Intermediate 9 min read

What you'll learn

✓What voluntary vs involuntary disruption means
✓How PDBs interact with kubectl drain and cluster autoscaler
✓How to size minAvailable vs maxUnavailable
✓When a PDB can deadlock a node drain

Prerequisites

•Familiarity with Deployments and replicas

What and Why

Nodes get drained for upgrades, autoscaling, and spot reclamation. Without a guardrail, the eviction API would happily kill every replica of your service at once if they all landed on the same node group. A PodDisruptionBudget (PDB) tells the eviction API how many pods of a given selector are allowed to be unavailable at the same time during a voluntary disruption.

PDBs only protect against voluntary disruptions: drains, autoscaler evictions, and any client of the eviction API. They do nothing for involuntary events like a kernel panic, an instance being yanked away, or a pod OOM-kill. For those you need replica counts and topology spread.

Mental Model

A PDB is a contract: at least minAvailable pods must stay Ready, or no more than maxUnavailable may be unavailable. The eviction API checks the budget before allowing each call. If allowing the eviction would breach the budget, the call returns 429 and the drainer retries with backoff.

Pick exactly one of minAvailable or maxUnavailable. They can be absolute integers or percentages of the selected pods.

Hands-on Example

A web service with three replicas that must keep at least two serving traffic:

apiVersion: apps/v1
kind: Deployment
metadata:
  name: web
spec:
  replicas: 3
  selector:
    matchLabels: { app: web }
  template:
    metadata:
      labels: { app: web }
    spec:
      containers:
        - name: web
          image: example/web:1.0
          ports: [{ containerPort: 8080 }]
---
apiVersion: policy/v1
kind: PodDisruptionBudget
metadata:
  name: web-pdb
spec:
  minAvailable: 2
  selector:
    matchLabels: { app: web }

Now drain a node that hosts two of the three pods:

kubectl drain node-3 --ignore-daemonsets --delete-emptydir-data

Initial: web-a (node-1), web-b (node-3), web-c (node-3)
PDB: minAvailable=2  -> 1 pod may be unavailable

drain node-3:
evict web-b -> allowed (2 of 3 still up)
evict web-c -> DENIED (would leave only 1 up)
...
web-b reschedules on node-2 and becomes Ready
evict web-c -> allowed
drain completes

Eviction blocked until rescheduling restores budget

Common Pitfalls

minAvailable: 100% on a single-replica Deployment is a guaranteed deadlock. The eviction API can never satisfy “all pods stay Ready” while evicting one of them. Drain will retry forever or time out. Always scale to at least two replicas before setting strict PDBs.
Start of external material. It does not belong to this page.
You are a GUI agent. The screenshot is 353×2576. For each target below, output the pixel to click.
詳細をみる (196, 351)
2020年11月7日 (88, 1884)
PDBs use the same selector vocabulary as Deployments, but they target pods directly. If two Deployments share a label and one PDB selects both, the budget applies to the union. Use selectors precise enough to avoid this.

A pod that is failing its readiness probe already counts as unavailable. If your fleet is partially unhealthy when a drain starts, the drain may stall immediately because the budget is already at its limit.

status.disruptionsAllowed on the PDB is the field to watch. When it is 0, no further evictions are possible until pods become Ready again.

Production Tips

For stateless web tiers, maxUnavailable: 1 scales naturally as you add replicas and avoids the trap of percentage math on small fleets. For quorum systems like etcd or Zookeeper, set minAvailable to your quorum count (for a 3-node cluster, minAvailable: 2).

Pair PDBs with topologySpreadConstraints so replicas land on different nodes and zones to begin with. A PDB cannot save you if all three replicas were already on the node being drained — eviction will block until a replacement schedules, which can be slow if no other nodes have capacity.

For node-group upgrades, set a sensible terminationGracePeriodSeconds on pods and watch for pod-deletion-cost annotations to influence which replica is evicted first.

Test PDBs in staging by running kubectl drain on a real node. A PDB that has never been exercised is a PDB you should not trust.

Wrap-up

PDBs are the difference between a routine node upgrade and a five-minute outage. Define one for every Deployment that handles user traffic, keep at least two replicas, spread them across failure domains, and watch disruptionsAllowed in your dashboards. The eviction API quietly does the rest.